Provided information: Begin

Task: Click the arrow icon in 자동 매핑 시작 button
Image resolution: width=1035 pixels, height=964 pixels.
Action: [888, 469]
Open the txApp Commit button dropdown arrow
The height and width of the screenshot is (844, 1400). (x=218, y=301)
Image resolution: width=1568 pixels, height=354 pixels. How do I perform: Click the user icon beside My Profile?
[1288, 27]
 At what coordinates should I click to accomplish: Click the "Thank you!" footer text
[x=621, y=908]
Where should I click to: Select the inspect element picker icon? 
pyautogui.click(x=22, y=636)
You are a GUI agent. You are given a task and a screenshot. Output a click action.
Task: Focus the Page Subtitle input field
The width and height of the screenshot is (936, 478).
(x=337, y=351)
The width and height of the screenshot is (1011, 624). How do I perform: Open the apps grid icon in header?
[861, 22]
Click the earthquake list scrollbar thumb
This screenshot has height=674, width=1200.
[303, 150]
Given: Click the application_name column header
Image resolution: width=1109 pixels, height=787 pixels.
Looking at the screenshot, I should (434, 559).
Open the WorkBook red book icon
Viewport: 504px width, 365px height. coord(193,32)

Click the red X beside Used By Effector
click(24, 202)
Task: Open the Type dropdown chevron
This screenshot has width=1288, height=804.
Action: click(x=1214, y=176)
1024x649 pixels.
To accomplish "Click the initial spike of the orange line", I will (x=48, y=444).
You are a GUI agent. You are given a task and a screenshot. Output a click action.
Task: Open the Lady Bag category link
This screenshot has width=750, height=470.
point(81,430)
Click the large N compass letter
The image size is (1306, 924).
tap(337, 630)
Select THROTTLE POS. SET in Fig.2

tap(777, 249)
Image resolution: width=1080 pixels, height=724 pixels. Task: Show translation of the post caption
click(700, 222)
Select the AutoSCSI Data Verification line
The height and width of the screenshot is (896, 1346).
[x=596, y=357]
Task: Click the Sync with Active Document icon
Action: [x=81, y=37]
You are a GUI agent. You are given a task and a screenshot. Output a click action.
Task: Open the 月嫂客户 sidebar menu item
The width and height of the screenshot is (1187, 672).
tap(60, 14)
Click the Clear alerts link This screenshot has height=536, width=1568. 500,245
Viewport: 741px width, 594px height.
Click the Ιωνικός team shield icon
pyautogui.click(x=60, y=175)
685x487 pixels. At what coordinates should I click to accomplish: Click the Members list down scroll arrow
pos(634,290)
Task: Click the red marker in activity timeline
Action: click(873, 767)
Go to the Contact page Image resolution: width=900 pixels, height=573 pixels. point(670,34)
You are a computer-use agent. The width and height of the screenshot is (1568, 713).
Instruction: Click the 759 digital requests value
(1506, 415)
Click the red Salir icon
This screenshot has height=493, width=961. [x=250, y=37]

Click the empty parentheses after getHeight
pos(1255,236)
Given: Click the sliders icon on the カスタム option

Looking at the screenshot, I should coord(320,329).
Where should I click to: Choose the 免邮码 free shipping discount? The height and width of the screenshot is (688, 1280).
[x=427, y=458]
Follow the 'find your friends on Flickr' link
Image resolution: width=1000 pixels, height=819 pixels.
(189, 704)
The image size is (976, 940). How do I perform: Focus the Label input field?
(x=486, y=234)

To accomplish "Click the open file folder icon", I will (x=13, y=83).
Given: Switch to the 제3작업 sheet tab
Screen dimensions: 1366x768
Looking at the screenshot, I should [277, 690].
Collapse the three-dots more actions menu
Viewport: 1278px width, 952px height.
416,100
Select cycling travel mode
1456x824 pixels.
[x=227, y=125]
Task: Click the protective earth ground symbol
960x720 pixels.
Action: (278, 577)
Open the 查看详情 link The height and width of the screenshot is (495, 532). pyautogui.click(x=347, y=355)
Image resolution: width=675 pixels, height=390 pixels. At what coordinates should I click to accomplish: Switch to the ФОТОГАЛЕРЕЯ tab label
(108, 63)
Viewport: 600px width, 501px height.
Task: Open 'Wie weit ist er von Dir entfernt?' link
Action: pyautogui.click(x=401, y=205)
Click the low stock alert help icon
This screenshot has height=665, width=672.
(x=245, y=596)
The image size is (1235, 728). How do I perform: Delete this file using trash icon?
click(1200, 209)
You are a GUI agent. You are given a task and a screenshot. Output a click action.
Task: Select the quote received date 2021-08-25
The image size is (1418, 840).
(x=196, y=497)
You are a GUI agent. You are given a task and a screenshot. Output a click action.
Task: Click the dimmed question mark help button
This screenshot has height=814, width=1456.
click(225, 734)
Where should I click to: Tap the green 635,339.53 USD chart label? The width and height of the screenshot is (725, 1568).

Provided information: End

*Problem details:*
Every line in the entries above that has the word "will" should be identified and copied.

*Reply:*
To accomplish "Click the initial spike of the orange line", I will (x=48, y=444).
To accomplish "Click the open file folder icon", I will (x=13, y=83).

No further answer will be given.